##### Records for the exercise
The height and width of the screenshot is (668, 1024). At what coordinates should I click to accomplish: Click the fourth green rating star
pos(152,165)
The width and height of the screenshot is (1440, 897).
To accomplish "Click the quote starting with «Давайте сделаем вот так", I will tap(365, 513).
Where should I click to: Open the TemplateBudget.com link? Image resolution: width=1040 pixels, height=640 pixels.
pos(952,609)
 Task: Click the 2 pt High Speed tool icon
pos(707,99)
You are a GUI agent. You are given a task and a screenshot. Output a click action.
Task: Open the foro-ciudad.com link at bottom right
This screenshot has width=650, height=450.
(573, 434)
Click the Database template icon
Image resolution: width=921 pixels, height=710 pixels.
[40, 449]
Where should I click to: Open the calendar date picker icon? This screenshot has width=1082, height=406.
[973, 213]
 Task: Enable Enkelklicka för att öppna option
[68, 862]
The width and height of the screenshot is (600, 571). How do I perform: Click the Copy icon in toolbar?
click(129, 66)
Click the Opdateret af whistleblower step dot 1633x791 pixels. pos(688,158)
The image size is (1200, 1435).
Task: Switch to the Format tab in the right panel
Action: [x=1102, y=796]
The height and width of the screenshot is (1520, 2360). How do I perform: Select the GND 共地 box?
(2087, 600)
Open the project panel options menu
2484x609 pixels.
##########
* [Description of the task] Output exactly the line containing "The width and height of the screenshot is (600, 571)." together with every line after it, ending at the final line of the entries.

* [Written response]
The width and height of the screenshot is (600, 571). How do I perform: Click the Copy icon in toolbar?
click(129, 66)
Click the Opdateret af whistleblower step dot 1633x791 pixels. pos(688,158)
The image size is (1200, 1435).
Task: Switch to the Format tab in the right panel
Action: [x=1102, y=796]
The height and width of the screenshot is (1520, 2360). How do I perform: Select the GND 共地 box?
(2087, 600)
Open the project panel options menu
2484x609 pixels.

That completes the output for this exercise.